The farming of giant snails in the Ivory Coast has become a big business, despite the fact that these snails only weigh a maximum of 500 grams and grow to a maximum of 10 centimeters. They are considered a delicacy for their tasty flesh and are also used to make cosmetics from their slime and shells.
However, the wild snail population has been decimated due to the loss of nearly 90 percent of the country’s forests over the last 60 years, as well as the widespread use of pesticides. This loss of habitat has led to a decline in wild snail numbers, prompting the rise of farms that specialize in breeding them. There are now around 1,500 of these farms in the humid south of the country.
One such farm is located in the town of Azaguie, about 40km north of the commercial capital, Abidjan. The farm consists of 10 brick and cement containers topped with mesh lids, filled with earth and leaves. Inside, thousands of snails, including juveniles and breeders, are kept and cared for.

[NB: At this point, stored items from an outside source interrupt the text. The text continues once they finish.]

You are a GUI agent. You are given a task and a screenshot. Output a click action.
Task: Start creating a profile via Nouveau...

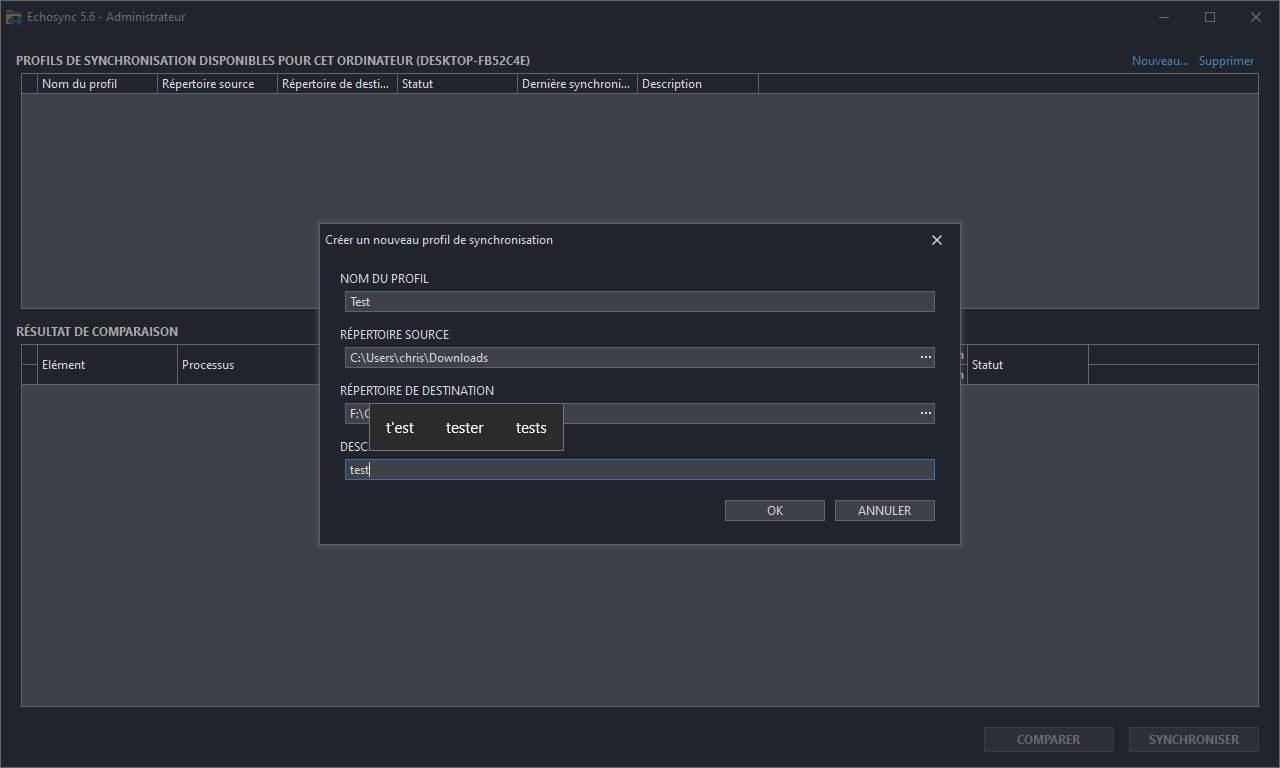point(1159,60)
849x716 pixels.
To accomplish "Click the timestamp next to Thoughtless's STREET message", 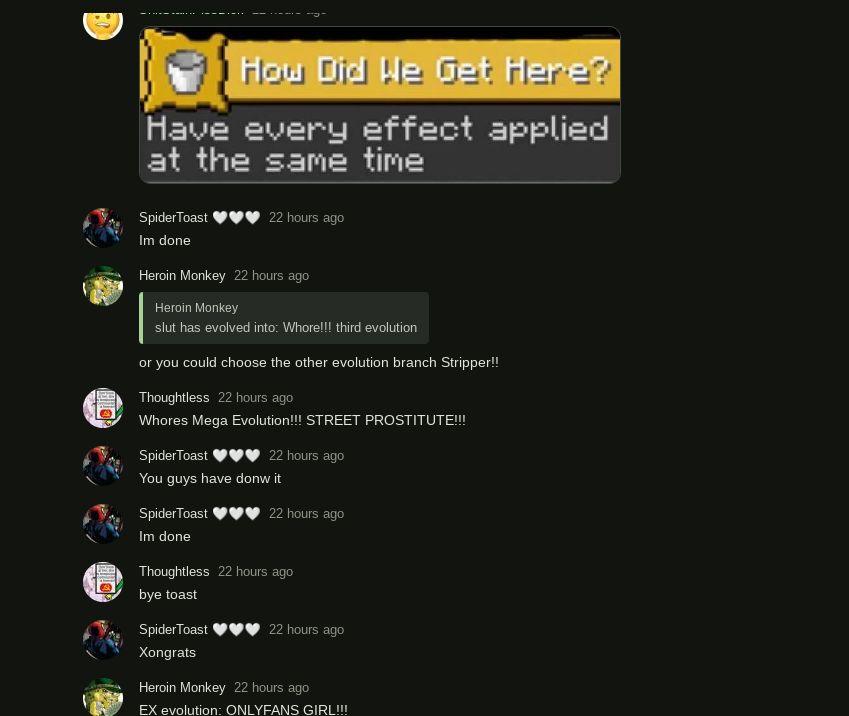I will pyautogui.click(x=256, y=398).
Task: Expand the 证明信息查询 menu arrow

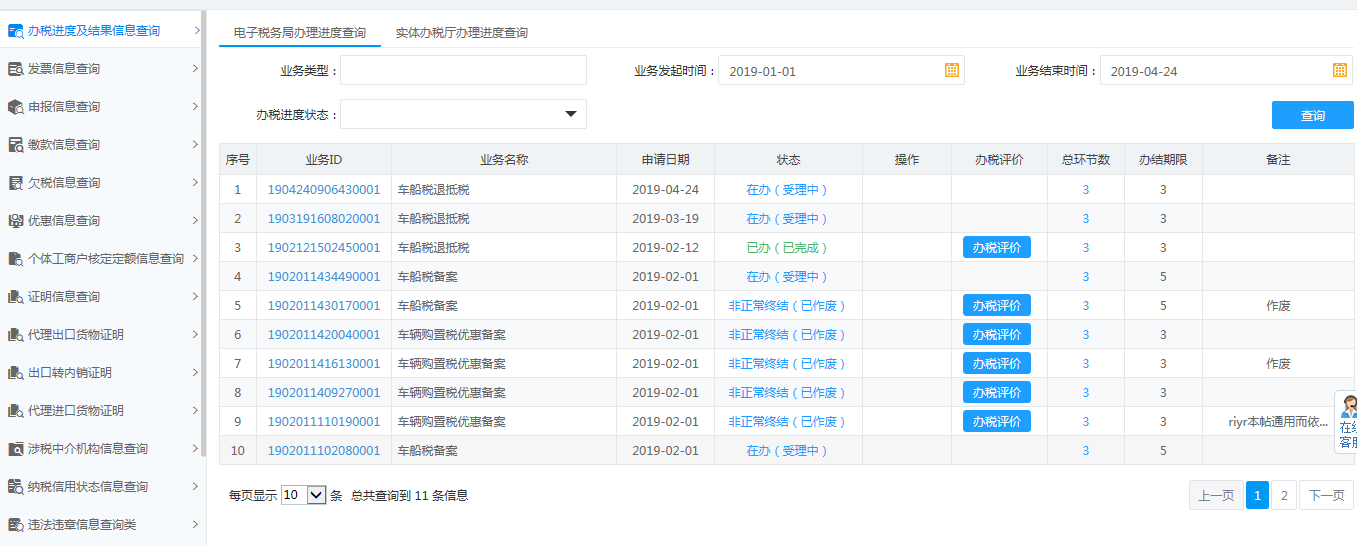Action: pos(195,297)
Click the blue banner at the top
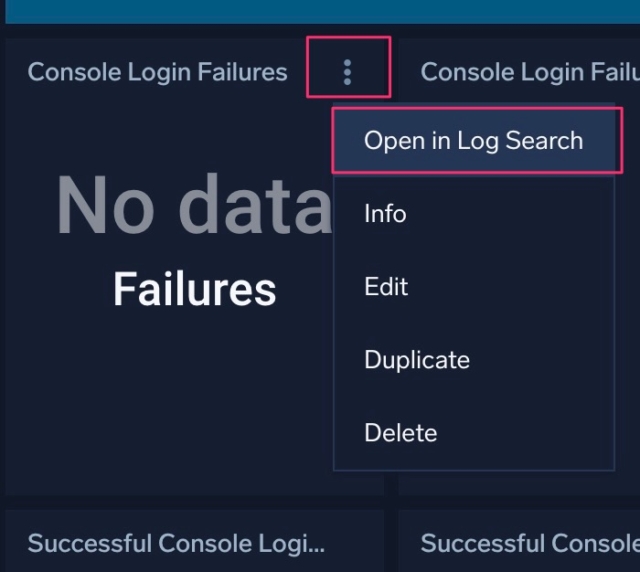This screenshot has width=640, height=572. 322,11
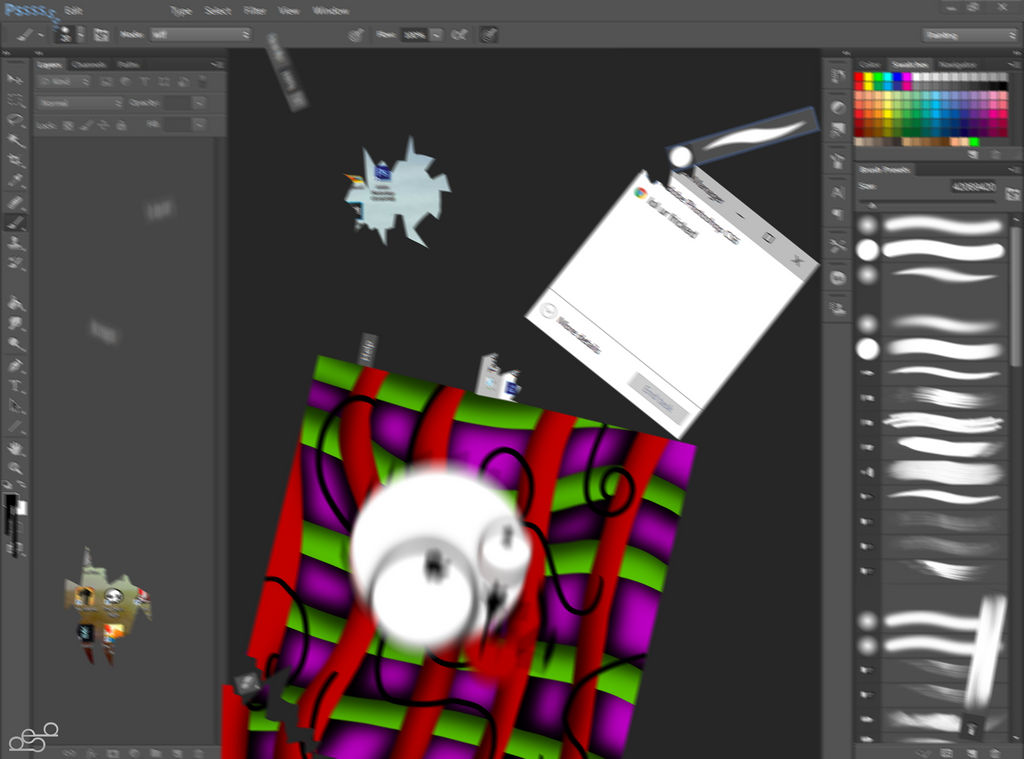Viewport: 1024px width, 759px height.
Task: Toggle lock transparent pixels in Layers panel
Action: click(68, 126)
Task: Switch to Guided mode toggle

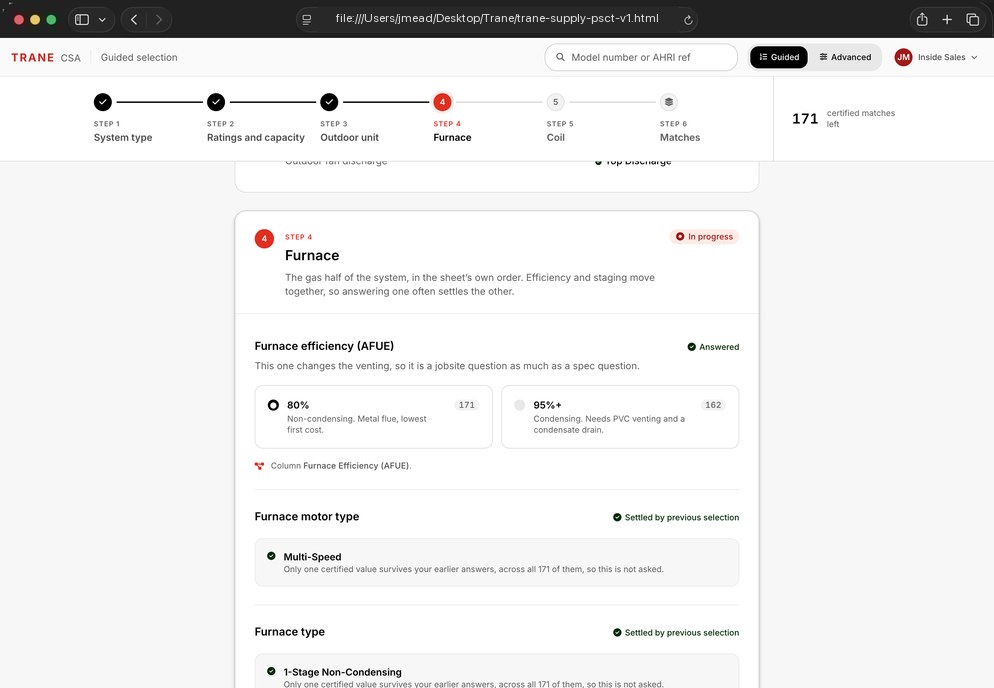Action: pos(778,57)
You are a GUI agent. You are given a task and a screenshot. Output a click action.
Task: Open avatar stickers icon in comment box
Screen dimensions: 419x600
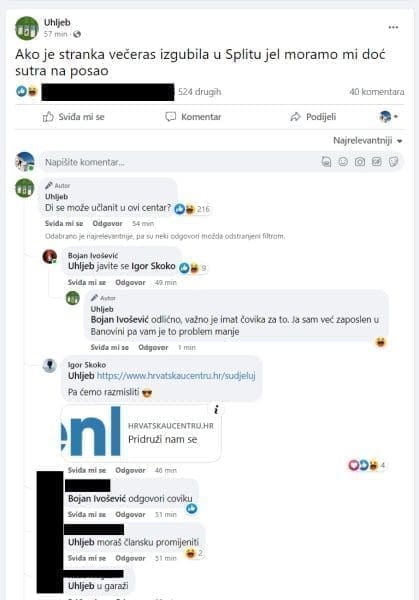click(x=326, y=162)
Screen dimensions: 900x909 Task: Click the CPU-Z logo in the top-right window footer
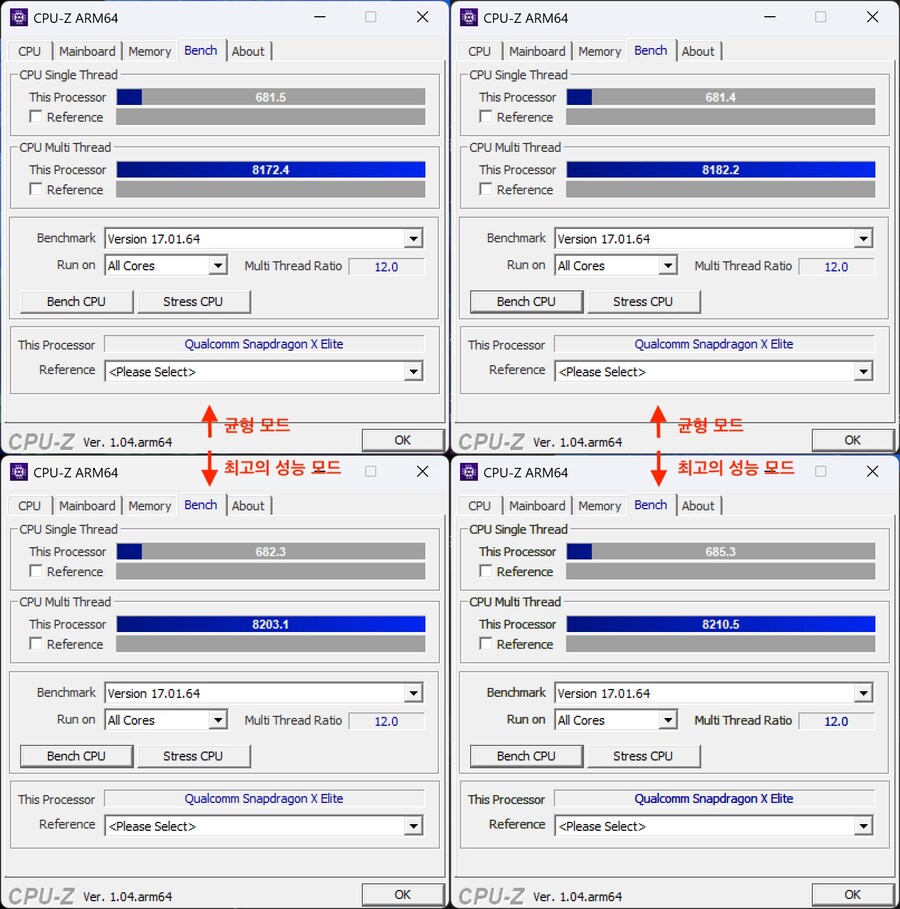coord(490,440)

The snails are watered and fed every two days, and the farm is part of a growing industry that provides a popular appetizer in the Ivory Coast. The snails bred on these farms are much larger than those found in Europe, making them a sought-after delicacy.
Despite the decline in wild snail populations, the farming of giant snails has provided a sustainable alternative, while also contributing to the country’s economy. As the demand for these snails continues to grow, so too does the industry that supports their breeding and production.